Source extract:
Closed amykglen closed 10 months ago
I suggest we look into this after we merge the issue-2114
branch into master
, in order to avoid merge conflicts. By "look into this", I suppose I mean at least as far as as assessing whether it would be easy to do. Priority level would, I presume, depend on the benefit (in terms of reduced chance of pickle file inconsistency) vs. expected time to implement. I'm not sure. I found that the logic in kp_info_cacher.py
was a bit tricky, but then again, the module is quite easy to test (I could even test it on my MBP).
This exception needs to be handled and turned into a TRAPI error message:
Traceback (most recent call last):
File "/mnt/data/python/Python-3.9.16/lib/python3.9/threading.py", line 980, in _bootstrap_inner
self.run()
File "/mnt/data/python/Python-3.9.16/lib/python3.9/threading.py", line 917, in run
self._target(*self._args, **self._kwargs)
File "/mnt/data/orangeboard/test/RTX/code/UI/OpenAPI/python-flask-server/openapi_server/../../../../ARAX/ARAXQuery/ARAX_query.py", line 203, in asynchronous_query
self.query(query, mode=mode, origin='API')
File "/mnt/data/orangeboard/test/RTX/code/UI/OpenAPI/python-flask-server/openapi_server/../../../../ARAX/ARAXQuery/ARAX_query.py", line 396, in query
result = self.execute_processing_plan(query, mode=mode)

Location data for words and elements

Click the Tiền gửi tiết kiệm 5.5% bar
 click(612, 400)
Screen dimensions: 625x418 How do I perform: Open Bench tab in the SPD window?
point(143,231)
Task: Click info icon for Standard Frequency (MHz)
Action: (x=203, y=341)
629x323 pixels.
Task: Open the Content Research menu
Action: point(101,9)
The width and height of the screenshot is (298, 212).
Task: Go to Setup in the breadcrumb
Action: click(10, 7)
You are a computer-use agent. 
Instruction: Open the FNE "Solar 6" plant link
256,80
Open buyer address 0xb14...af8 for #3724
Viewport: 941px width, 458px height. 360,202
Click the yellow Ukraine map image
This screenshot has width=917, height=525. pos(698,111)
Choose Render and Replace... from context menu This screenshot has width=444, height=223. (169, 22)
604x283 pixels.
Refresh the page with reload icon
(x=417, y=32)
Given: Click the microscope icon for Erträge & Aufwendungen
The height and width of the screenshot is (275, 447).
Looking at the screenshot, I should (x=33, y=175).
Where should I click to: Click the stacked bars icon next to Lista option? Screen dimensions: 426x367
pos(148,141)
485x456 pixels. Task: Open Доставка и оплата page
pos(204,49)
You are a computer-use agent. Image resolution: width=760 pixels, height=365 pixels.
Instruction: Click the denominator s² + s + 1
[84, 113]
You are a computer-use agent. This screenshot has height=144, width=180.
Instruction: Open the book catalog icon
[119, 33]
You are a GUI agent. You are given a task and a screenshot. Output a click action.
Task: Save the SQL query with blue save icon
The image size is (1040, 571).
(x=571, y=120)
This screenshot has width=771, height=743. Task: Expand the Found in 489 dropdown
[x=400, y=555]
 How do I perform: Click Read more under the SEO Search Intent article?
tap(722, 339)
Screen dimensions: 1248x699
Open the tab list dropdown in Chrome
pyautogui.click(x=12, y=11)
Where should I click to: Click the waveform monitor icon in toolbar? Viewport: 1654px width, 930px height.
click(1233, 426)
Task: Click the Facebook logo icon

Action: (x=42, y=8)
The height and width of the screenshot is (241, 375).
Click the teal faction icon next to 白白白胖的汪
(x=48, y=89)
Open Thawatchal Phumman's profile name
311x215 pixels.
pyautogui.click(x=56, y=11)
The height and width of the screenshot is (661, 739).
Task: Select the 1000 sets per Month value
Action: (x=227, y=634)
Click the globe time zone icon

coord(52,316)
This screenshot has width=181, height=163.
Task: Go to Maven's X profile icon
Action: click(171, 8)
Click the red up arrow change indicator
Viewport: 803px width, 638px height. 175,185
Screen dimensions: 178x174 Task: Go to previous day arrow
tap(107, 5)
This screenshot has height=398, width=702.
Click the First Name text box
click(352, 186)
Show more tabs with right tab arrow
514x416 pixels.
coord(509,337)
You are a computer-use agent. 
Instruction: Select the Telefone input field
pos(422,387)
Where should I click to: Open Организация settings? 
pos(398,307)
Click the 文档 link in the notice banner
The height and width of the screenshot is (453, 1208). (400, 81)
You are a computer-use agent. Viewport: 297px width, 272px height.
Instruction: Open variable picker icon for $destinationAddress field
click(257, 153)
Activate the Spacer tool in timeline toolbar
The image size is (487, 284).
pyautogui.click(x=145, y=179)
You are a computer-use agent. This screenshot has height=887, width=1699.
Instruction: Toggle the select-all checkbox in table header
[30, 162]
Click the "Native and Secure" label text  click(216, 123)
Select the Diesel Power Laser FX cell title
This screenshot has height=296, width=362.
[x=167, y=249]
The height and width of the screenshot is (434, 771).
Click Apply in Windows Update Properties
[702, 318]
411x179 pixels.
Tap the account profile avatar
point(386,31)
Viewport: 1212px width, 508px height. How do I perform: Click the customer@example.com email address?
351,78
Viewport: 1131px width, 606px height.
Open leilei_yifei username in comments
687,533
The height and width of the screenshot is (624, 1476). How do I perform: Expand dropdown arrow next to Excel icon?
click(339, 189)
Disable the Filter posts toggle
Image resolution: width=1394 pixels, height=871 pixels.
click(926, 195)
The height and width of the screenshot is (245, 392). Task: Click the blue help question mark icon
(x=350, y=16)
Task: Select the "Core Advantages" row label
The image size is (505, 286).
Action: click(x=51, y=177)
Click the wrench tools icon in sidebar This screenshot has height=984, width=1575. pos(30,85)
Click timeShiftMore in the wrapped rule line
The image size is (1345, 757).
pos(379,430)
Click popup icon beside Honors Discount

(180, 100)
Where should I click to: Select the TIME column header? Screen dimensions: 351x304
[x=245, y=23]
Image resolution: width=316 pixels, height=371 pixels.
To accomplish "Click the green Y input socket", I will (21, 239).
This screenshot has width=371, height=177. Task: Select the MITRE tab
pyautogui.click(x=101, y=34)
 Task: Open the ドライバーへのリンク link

The request: Resume the issue thread with the Python traceback from the point where it stops.

Response:
File "/mnt/data/orangeboard/test/RTX/code/UI/OpenAPI/python-flask-server/openapi_server/../../../../ARAX/ARAXQuery/ARAX_query.py", line 668, in execute_processing_plan
from ARAX_expander import ARAXExpander
File "/mnt/data/orangeboard/test/RTX/code/UI/OpenAPI/python-flask-server/openapi_server/../../../../ARAX/ARAXQuery/ARAX_expander.py", line 31, in <module>
from Expand.trapi_querier import TRAPIQuerier
File "/mnt/data/orangeboard/test/RTX/code/UI/OpenAPI/python-flask-server/openapi_server/../../../../ARAX/ARAXQuery/Expand/trapi_querier.py", line 35, in <module>
class TRAPIQuerier:
File "/mnt/data/orangeboard/test/RTX/code/UI/OpenAPI/python-flask-server/openapi_server/../../../../ARAX/ARAXQuery/Expand/trapi_querier.py", line 38, in TRAPIQuerier
kp_selector: KPSelector = KPSelector(), force_local: bool = False):
File "/mnt/data/orangeboard/test/RTX/code/UI/OpenAPI/python-flask-server/openapi_server/../../../../ARAX/ARAXQuery/Expand/kp_selector.py", line 28, in __init__
self.meta_map, self.kp_urls, self.kps_excluded_by_version, self.kps_excluded_by_maturity = self._load_cached_kp_info()
File "/mnt/data/orangeboard/test/RTX/code/UI/OpenAPI/python-flask-server/openapi_server/../../../../ARAX/ARAXQuery/Expand/kp_selector.py", line 39, in _load_cached_kp_info
smart_api_info, meta_map = kp_cacher.load_kp_info_caches(self.log)
File "/mnt/data/orangeboard/test/RTX/code/ARAX/ARAXQuery/Expand/kp_info_cacher.py", line 152, in load_kp_info_caches
raise e
File "/mnt/data/orangeboard/test/RTX/code/ARAX/ARAXQuery/Expand/kp_info_cacher.py", line 146, in load_kp_info_caches
raise Exception("KP info cache(s) do not exist.")
Exception: KP info cache(s) do not exist.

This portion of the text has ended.